La octava indicación habla sobre los dobles grados. En mi opinión, nunca deberían haber existido. No sé muy bien por qué se crearon. En mi facultad creo que es fruto del deseo de atraer a los buenos estudiantes del bachiller de ciencias sociales. El plan Bolonia contemplaba grados de cuatro años -en lugar de tres, lo que hubiera sido lo más sensato- y másteres de entre uno y dos años en los que especializarse en una enorme variedad de titulaciones incluso ajenas a la del grado cursado. En consecuencia, no parece que tuvieran mucho sentido los dobles grados. Pero hay una razón de mayor peso para rechazarlos y no es otra que el número de horas de trabajo que supone.

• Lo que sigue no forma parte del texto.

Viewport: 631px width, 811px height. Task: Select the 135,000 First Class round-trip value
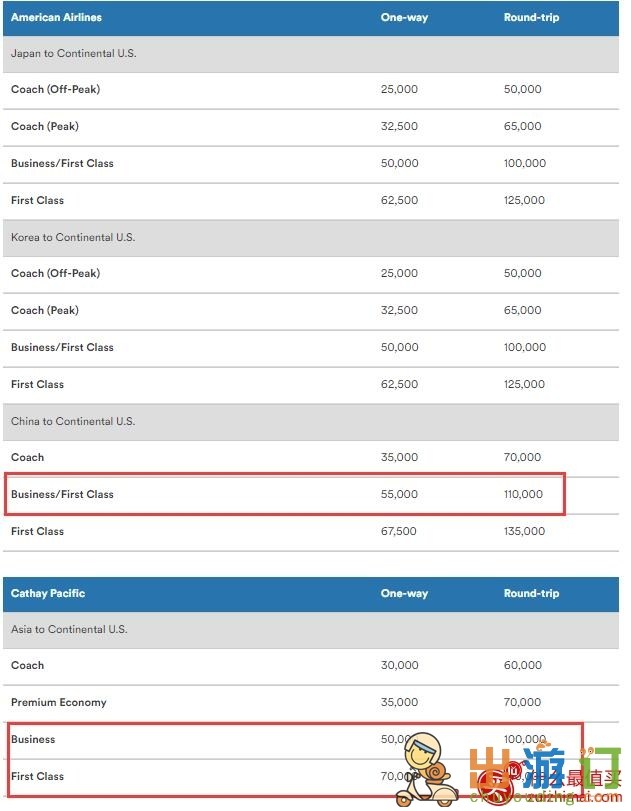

Los estudiantes de grados “simples” se matriculan en sesenta créditos por curso. Cada crédito equivale a entre 25 y 30 horas de trabajo, es decir, y si nos vamos a 25 horas, 1500 horas por curso (cosa que en Sociología nadie se lo cree). En el caso de los dobles grados, hablamos de 72 créditos, es decir, 1800 horas. Un estudiante que apruebe todo en primera convocatoria -lo que debería ser lo habitual- tendría que desarrollar esas 1800 horas en un periodo de nueve meses -excluyo junio, julio y agosto-. Esto supondría que habría de trabajar nueve horas y media en los días laborables -que incluyen los días igualmente laborables de Navidades, Semana Santa y las festividades de Santo Tomás y la del “santo” de cada facultad. Es decir, se trataría de un estudiante sobrexplotado. ¿Dónde quedaría el tiempo para hacer deporte, formarse como un ciudadano culto que va al cine o lee novelas, que participad de la vida de la sociedad civil…?

 

            Y, finalmente, junto al desastre de las matemáticas, el del inglés. En España, el conocimiento de idiomas es una marca de clase social. Tendríamos que garantizar que quien acaba el bachiller tiene como mínimo el nivel B2 de inglés. Esto implicaría cambiar radicalmente la enseñanza de este idioma (y en este vídeo aporto algunas ideas: https://www.youtube.com/watch?v=RhwYi-cgcw0&ab_channel=RafaelFeito). Además, esto es una cuestión de la sociedad en su conjunto. Tener películas y series dobladas, por ejemplo, no ayuda.

 

Soy conocedor de la labor que la Federación Española de Sociología está haciendo con respecto a estas cuestiones. Mucho me temo que cuanto se pueda proponer termine ahogado en las aguas de borrajas de una abusiva interpretación de la libertad de cátedra. Mucho me temo que, en realidad, no estoy hablando de los problemas que tenemos en la Sociología. Más bien, es un problema que afecta a la universidad como institución y no solo en nuestro país.